Umweltschutz stand bei Anja Suing immer im Mittelpunkt
Brake. Schon in der Schulzeit war für Anja Suing klar: Beruflich muss später bei ihr die Umwelt, der Naturschutz im Mittelpunkt der Tätigkeit stehen. Als Schülerin machte sie erste Praktika im Labor und absolvierte schließlich eine Ausbildung zur Chemielaborantin. Eine Ausbildung, die der erste Schritt war in Richtung des Oldenburgisch-Ostfriesischen Wasserverbands (OOWV). Dort ist Anja Suing jetzt Referentin im Trinkwasserlabor in Nethen und kann mittlerweile auf 25 Dienstjahre zurückblicken.
Die Ausbildung im Fachbereich Chemie der Universität Oldenburg reichte ihr nicht. „Ich wollte nicht nur Proben untersuchen“, erzählt Anja Suing. Darum begann sie noch im Abschlussjahr an der Fachoberschule Utbremen ihre weitere Ausbildung mit den Schwerpunkten Biologie und Chemie. Es folgte das Studium „Chemietechnik/Chemieingenieurwesen“ an der Fachhochschule Ostfriesland in Emden.
Schon während des Studiums knüpfte Suing erste Kontakte. Für die Diplomarbeit ging es zum Chemieunternehmen Hoechst in Frankfurt am Main. So groß wie eine Kleinstadt sei der Betrieb gewesen. „25.000 Menschen auf vier Quadratkilometern“, erinnert sich Anja Suing.
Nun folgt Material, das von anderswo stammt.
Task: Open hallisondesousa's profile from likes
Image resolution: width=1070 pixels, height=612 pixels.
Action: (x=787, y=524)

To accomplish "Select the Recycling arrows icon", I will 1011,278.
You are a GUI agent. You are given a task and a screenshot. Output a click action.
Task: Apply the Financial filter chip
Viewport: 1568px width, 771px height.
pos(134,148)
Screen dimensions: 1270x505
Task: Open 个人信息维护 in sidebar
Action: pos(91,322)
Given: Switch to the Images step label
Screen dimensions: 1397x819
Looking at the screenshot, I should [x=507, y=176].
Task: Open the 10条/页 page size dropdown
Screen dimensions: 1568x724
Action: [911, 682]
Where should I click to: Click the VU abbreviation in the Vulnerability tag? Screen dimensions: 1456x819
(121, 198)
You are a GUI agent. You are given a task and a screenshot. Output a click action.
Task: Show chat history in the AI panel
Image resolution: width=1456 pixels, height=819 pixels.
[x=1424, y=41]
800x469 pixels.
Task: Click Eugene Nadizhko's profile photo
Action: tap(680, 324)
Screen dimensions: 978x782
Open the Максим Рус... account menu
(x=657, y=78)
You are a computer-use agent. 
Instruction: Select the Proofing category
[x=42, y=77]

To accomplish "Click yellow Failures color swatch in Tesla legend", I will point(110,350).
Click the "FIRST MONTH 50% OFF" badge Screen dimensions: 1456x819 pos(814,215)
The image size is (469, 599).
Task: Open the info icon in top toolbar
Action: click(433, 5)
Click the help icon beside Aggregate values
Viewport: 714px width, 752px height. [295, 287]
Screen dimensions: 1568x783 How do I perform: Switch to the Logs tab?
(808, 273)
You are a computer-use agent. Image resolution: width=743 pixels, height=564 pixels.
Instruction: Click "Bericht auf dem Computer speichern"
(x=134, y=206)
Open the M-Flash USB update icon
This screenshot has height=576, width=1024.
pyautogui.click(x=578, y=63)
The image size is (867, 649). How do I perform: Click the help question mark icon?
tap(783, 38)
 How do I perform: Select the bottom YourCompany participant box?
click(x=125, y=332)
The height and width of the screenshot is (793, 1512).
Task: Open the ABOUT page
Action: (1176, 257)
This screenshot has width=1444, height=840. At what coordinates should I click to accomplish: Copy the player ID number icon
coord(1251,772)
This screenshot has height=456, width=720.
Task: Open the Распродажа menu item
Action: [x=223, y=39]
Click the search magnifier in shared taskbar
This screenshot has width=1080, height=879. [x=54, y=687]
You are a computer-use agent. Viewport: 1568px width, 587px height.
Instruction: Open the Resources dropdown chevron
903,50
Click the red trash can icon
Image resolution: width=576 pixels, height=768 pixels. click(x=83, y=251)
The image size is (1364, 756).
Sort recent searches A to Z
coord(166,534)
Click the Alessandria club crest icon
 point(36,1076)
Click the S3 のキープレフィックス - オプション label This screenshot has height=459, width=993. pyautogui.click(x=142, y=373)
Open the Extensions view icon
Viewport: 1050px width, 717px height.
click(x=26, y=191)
Es zog die gebürtige Westerstederin aber wieder zurück in die Heimat. Zudem wollte sie mehr im Bereich der Umweltanalytik tätig sein. Eine Zwischenstation für die folgenden drei Jahre war ein Labor für Umweltanalytik in Oldenburg. Als der OOWV im Jahr 2001 eine stellvertretende Leitung für das Trinkwasserlabor suchte, wusste Anja Suing daher sofort: „Das ist meine Stelle.“
Zuständig war Suing dann für das Qualitätsmanagement und die Akkreditierung sowie für die Erweiterung des Analysespektrums im Trinkwasserlabor. Zugleich begann sie damit, künftige Chemielaboranten auszubilden und zu prüfen. Seit 2014 ist Anja Suing Mitglied im Prüfungsausschuss „Chemielaboranten“ bei der IHK Oldenburg.
In den vergangenen 25 Jahren sind im Trinkwasserlabor viele Aufgaben hinzugekommen. „Die Analysen sind sehr viel umfangreicher geworden“, erklärt Anja Suing. Damit werde sichergestellt, dass das Trinkwasser gleichbleibend die hohe Qualität hat, die die Verbraucherinnen und Verbraucher erwarten dürfen.
Den Ausgleich für die Arbeit im Labor findet sie zusammen mit ihrer Familie in der Natur. „Wir fahren gemeinsam Rad und im Urlaub wandern wir gerne in den Bergen.“ Entspannen kann sie auch sehr gut an langen Saunatagen. Eine weitere Leidenschaft sind Podcasts, die sie auf dem Weg ins Labor oft begleiten. Politik, Gesellschaft oder auch mal ein „True Crime“-Podcast sorgen da für Abwechslung.